A Florida School Resource Officer Has Been Fired For Putting Two 6-Year-Old Children In Handcuffs
An Orlando, Florida police offer was fired after arresting two 6-year-old black children at school. The officer suspected the two 6-year-old committed “misdemeanor battery.” In both incidents, the officer handcuffed the first graders with zip ties. The firing comes after public outcries of support for the 6-year-old girl, who many felt was grotesquely mistreated by the police officer. To anyone who understands institutional racism and the school-to-prison pipeline, this comes as no surprise.
“The school-to-prison pipeline is the path through which unfair treatment of adolescents leads to involvement in the criminal justice system. However, efforts to correct this problem often fail to include black girls, who are six times more likely to receive an out-of-school suspension than their white counterparts,” writes Mackenzie Chakra for American Progress.
Research shows that black children are perceived as less innocent than white children, and as early as age 5 black girls are viewed as older than white girls of the same age. Black children are 10 times more likely to face discipline for typical childhood behavior like tantrums or class disruptions.
Fortunately, this is a rare case where the two children were not fully processed and eaten up by the system.
How does a 6-year-old commit misdemeanor battery?
WFTV spoke to Meralyn Kirkland the 6-year-old’s grandmother. Kirkland says that her daughter has sleep apnea and is prone to temper tantrums because she is exhausted a lot of the time. Teachers are aware of the girl’s condition. However, one day the girl kicked a staff member which prompted police intervention. I am sure the kick hurt a lot and the full-grown adult is seriously injured (not).
The 6-year-old was arrested and brought to a Juvenile Assessment Center where Kirkland discovered her granddaughter had been arrested for battery.
“I asked them for her, and they told me she was currently in process of being fingerprinted. And I think when they said fingerprinted is when it hit home to me. And I’m, like, fingerprinted? And they said yes, and they escorted me into an office and on the desk in that officer were two mugshot pictures of my 6-year-old granddaughter,” Kirkland said.
When Orlando police found out the officer did not get his supervisor’s approval for arresting the girl, they say they stopped the little one from being fully processed. However, Kirkland is less convinced because she has paperwork that requires her granddaughter to appear in court for the battery charge. Reporters are unsure of the events that led to the arrest of the second child on the same day.
The officer is fired
Initially, the officer was arrested, but he has now been fired. Orlando Police Chief Orlando Rolón said the situation made him “sick to his stomach.”
“When I first learned about this, we were all appalled and we could not fathom the idea of a 6-year-old being put in the back of a police car,” Rolón said at a news conference. “It’s still shocking to us. To have something like this happen was completely and totally a surprise to all of us.”
Department officials claim that the resource officer has a strict policy that prohibits officers from arresting children under the age of 12 without approval from their manager.
“It was clear today when I came into work that there was no other remedy than to terminate this officer,” Rolón said.
The resource officer in question does not have a clean record himself, in 1998 he was charged with aggravated child abuse after bruises and welts were discovered on his 7-year-old son.
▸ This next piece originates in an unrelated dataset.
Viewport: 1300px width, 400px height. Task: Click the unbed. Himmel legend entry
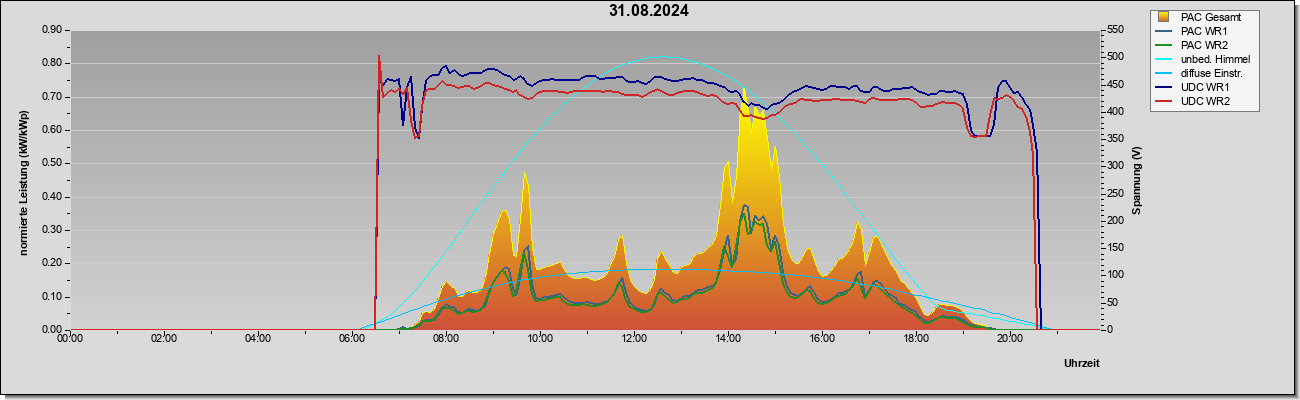[x=1216, y=59]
He was also subjected to four internal investigations (two of which were for excessive force as recent as 2016), and in another incident, the resource officer threatened the husband of a woman he had been dating. So it is really cool of this school to have this man around children and for the police force to have employed him for years (not).
Charges dropped against 6-year-old
State Attorney for Orange and Osceola counties Aramis Ayala said she had no intention of prosecuting either 6-year-old.
“I can assure you that there will be no criminal prosecution for a misdemeanor battery for these elementary children in my name or on my watch,” Ayala said. “Unlike some, I will not presume guilt or dangerousness of a child based on any demographic.”
Ayala hopes to stop the school to prison pipeline where it starts by choosing not to prosecute literal children for misbehaving at school.
“We must explore better options as a state. We must raise the expectations of how we respond in difficult situations,” Ayala said. “This is not a reflection on the children, but more of a reflection of a broken system that is in need of reform. It’s time to address juvenile legislation in ways that better protect the interests of children and their development.”